__DESCRIPTION OF THE TASK__
Nothing in the data may be omitted; output it all verbatim.

┏━━

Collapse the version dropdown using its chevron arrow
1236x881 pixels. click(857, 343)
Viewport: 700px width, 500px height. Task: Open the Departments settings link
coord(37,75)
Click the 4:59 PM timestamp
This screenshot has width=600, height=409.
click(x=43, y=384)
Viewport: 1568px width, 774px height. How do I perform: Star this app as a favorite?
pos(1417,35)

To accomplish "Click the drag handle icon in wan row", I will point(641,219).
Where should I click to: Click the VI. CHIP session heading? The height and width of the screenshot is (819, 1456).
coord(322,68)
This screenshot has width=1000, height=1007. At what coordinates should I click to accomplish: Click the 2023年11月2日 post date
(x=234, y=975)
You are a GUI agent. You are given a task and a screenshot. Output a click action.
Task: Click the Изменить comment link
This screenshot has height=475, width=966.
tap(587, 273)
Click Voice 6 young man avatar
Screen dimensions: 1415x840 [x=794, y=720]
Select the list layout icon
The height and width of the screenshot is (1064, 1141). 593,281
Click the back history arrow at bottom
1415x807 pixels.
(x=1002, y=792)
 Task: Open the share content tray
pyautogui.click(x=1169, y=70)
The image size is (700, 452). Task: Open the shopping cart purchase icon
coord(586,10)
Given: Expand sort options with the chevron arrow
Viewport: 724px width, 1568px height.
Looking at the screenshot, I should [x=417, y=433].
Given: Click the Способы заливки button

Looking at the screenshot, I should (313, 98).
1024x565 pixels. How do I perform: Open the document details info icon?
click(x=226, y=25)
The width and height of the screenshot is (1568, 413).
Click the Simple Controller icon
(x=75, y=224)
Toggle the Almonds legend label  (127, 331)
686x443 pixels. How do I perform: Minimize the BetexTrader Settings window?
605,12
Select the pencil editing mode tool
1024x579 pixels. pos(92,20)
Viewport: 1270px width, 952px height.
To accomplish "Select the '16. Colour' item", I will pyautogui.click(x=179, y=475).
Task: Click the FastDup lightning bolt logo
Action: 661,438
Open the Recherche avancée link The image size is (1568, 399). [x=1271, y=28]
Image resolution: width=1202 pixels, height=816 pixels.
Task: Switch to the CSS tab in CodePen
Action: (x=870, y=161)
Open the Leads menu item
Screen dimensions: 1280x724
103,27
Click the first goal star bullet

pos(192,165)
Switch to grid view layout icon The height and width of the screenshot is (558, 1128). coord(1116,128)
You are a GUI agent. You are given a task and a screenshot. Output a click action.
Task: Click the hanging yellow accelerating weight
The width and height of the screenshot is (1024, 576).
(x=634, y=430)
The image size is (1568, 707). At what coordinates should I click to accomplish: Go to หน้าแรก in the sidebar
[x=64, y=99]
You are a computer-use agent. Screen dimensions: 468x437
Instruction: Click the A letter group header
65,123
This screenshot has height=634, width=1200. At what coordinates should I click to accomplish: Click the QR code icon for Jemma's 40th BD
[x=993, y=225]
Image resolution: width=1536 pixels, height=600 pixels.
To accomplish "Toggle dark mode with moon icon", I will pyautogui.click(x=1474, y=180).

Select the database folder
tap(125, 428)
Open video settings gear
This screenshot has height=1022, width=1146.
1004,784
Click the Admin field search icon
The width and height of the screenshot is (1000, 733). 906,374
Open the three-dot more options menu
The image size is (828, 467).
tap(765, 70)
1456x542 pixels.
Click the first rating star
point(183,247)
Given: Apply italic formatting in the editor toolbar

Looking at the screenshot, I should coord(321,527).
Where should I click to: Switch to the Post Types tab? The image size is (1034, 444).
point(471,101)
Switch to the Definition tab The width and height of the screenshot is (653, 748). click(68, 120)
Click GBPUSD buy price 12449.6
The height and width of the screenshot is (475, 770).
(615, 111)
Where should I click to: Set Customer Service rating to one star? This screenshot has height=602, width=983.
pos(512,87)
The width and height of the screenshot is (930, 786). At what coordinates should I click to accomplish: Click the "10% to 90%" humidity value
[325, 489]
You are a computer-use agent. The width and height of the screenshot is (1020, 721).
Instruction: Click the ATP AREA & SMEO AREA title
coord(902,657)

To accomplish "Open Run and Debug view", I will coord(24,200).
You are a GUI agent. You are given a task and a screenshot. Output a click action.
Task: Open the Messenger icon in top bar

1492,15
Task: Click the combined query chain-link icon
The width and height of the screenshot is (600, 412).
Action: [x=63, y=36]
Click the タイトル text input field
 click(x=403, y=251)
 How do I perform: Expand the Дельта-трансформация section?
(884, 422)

┗━━

__EXERCISE RESPONSE__
Collapse the version dropdown using its chevron arrow
1236x881 pixels. click(857, 343)
Viewport: 700px width, 500px height. Task: Open the Departments settings link
coord(37,75)
Click the 4:59 PM timestamp
This screenshot has width=600, height=409.
click(x=43, y=384)
Viewport: 1568px width, 774px height. How do I perform: Star this app as a favorite?
pos(1417,35)

To accomplish "Click the drag handle icon in wan row", I will point(641,219).
Where should I click to: Click the VI. CHIP session heading? The height and width of the screenshot is (819, 1456).
coord(322,68)
This screenshot has width=1000, height=1007. At what coordinates should I click to accomplish: Click the 2023年11月2日 post date
(x=234, y=975)
You are a GUI agent. You are given a task and a screenshot. Output a click action.
Task: Click the Изменить comment link
This screenshot has height=475, width=966.
tap(587, 273)
Click Voice 6 young man avatar
Screen dimensions: 1415x840 [x=794, y=720]
Select the list layout icon
The height and width of the screenshot is (1064, 1141). 593,281
Click the back history arrow at bottom
1415x807 pixels.
(x=1002, y=792)
 Task: Open the share content tray
pyautogui.click(x=1169, y=70)
The image size is (700, 452). Task: Open the shopping cart purchase icon
coord(586,10)
Given: Expand sort options with the chevron arrow
Viewport: 724px width, 1568px height.
Looking at the screenshot, I should [x=417, y=433].
Given: Click the Способы заливки button

Looking at the screenshot, I should (313, 98).
1024x565 pixels. How do I perform: Open the document details info icon?
click(x=226, y=25)
The width and height of the screenshot is (1568, 413).
Click the Simple Controller icon
(x=75, y=224)
Toggle the Almonds legend label  (127, 331)
686x443 pixels. How do I perform: Minimize the BetexTrader Settings window?
605,12
Select the pencil editing mode tool
1024x579 pixels. pos(92,20)
Viewport: 1270px width, 952px height.
To accomplish "Select the '16. Colour' item", I will pyautogui.click(x=179, y=475).
Task: Click the FastDup lightning bolt logo
Action: 661,438
Open the Recherche avancée link The image size is (1568, 399). [x=1271, y=28]
Image resolution: width=1202 pixels, height=816 pixels.
Task: Switch to the CSS tab in CodePen
Action: (x=870, y=161)
Open the Leads menu item
Screen dimensions: 1280x724
103,27
Click the first goal star bullet

pos(192,165)
Switch to grid view layout icon The height and width of the screenshot is (558, 1128). coord(1116,128)
You are a GUI agent. You are given a task and a screenshot. Output a click action.
Task: Click the hanging yellow accelerating weight
The width and height of the screenshot is (1024, 576).
(x=634, y=430)
The image size is (1568, 707). At what coordinates should I click to accomplish: Go to หน้าแรก in the sidebar
[x=64, y=99]
You are a computer-use agent. Screen dimensions: 468x437
Instruction: Click the A letter group header
65,123
This screenshot has height=634, width=1200. At what coordinates should I click to accomplish: Click the QR code icon for Jemma's 40th BD
[x=993, y=225]
Image resolution: width=1536 pixels, height=600 pixels.
To accomplish "Toggle dark mode with moon icon", I will pyautogui.click(x=1474, y=180).

Select the database folder
tap(125, 428)
Open video settings gear
This screenshot has height=1022, width=1146.
1004,784
Click the Admin field search icon
The width and height of the screenshot is (1000, 733). 906,374
Open the three-dot more options menu
The image size is (828, 467).
tap(765, 70)
1456x542 pixels.
Click the first rating star
point(183,247)
Given: Apply italic formatting in the editor toolbar

Looking at the screenshot, I should coord(321,527).
Where should I click to: Switch to the Post Types tab? The image size is (1034, 444).
point(471,101)
Switch to the Definition tab The width and height of the screenshot is (653, 748). click(68, 120)
Click GBPUSD buy price 12449.6
The height and width of the screenshot is (475, 770).
(615, 111)
Where should I click to: Set Customer Service rating to one star? This screenshot has height=602, width=983.
pos(512,87)
The width and height of the screenshot is (930, 786). At what coordinates should I click to accomplish: Click the "10% to 90%" humidity value
[325, 489]
You are a computer-use agent. The width and height of the screenshot is (1020, 721).
Instruction: Click the ATP AREA & SMEO AREA title
coord(902,657)

To accomplish "Open Run and Debug view", I will coord(24,200).
You are a GUI agent. You are given a task and a screenshot. Output a click action.
Task: Open the Messenger icon in top bar

1492,15
Task: Click the combined query chain-link icon
The width and height of the screenshot is (600, 412).
Action: [x=63, y=36]
Click the タイトル text input field
 click(x=403, y=251)
 How do I perform: Expand the Дельта-трансформация section?
(884, 422)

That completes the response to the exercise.